Abstract
Mate preferences and mating-related behaviors are hypothesized to change over the menstrual cycle in ways that function to increase reproductive fitness. Results of recent large-scale studies suggest that many of these hormone-linked behavioral changes are less robust than was previously thought. One specific hypothesis that has not yet been subject to a large-scale test is the proposal that women’s preference for associating with male kin is down-regulated during the ovulatory (high-fertility) phase of the menstrual cycle. Consequently, we used a longitudinal design to investigate the relationship between changes in women’s steroid hormone levels and their perceptions of faces experimentally manipulated to possess kinship cues (Study 1). Analyses suggested that women viewed men’s faces displaying kinship cues more positively (i.e., more attractive and trustworthy) when estradiol-to-progesterone ratio was high. Since estradiol-to-progesterone ratio is positively associated with conception risk during the menstrual cycle, these results directly contradict the hypothesis that women’s preference for associating with male kin is down-regulated during the ovulatory (high-fertility) phase of the menstrual cycle. Study 2 employed a daily diary approach and found no evidence that women reported spending less time in the company of male kin or thought about male kin less often during the fertile phase of the menstrual cycle. Thus, neither study found evidence that inbreeding avoidance is up-regulated during the ovulatory phase of the menstrual cycle.
Footnotes
Study 1 was supported by European Research Council grants awarded to LMD (KINSHIP) and BCJ (OCMATE). Study 2 was supported by the Leibniz Association through a seed fund of the Leibniz Science Campus “Primate Cognition”.
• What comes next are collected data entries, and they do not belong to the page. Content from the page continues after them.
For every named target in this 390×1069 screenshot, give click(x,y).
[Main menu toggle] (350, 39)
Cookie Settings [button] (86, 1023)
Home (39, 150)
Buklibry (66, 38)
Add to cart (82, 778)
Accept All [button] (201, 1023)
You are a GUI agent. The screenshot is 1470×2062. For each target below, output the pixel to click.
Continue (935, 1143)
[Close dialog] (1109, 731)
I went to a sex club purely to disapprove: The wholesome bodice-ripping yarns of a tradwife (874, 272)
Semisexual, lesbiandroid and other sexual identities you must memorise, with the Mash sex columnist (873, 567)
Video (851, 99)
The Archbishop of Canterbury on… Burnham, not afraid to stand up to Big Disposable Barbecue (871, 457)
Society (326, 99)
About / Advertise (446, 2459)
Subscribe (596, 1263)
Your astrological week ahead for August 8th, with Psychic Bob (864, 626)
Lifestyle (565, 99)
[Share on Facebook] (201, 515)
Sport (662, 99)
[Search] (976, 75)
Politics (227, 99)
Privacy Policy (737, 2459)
↵2 Only women fulfilling certain sample criteria are offered direct payment. Those were being under the age of 50, having a heterosexual orientation, a regular menstruation and being pre-menopausal as well as having not taken any hormonal or psychoactive medication and no hormonal contraception in the last three months. Additionally, women were only paid if they were not trying to get pregnant or were pregnant and/or breast feeding within the last three months.
↵3 The prizes of the lottery included an iPhone, an iPad and forty 20€ Amazon coupons.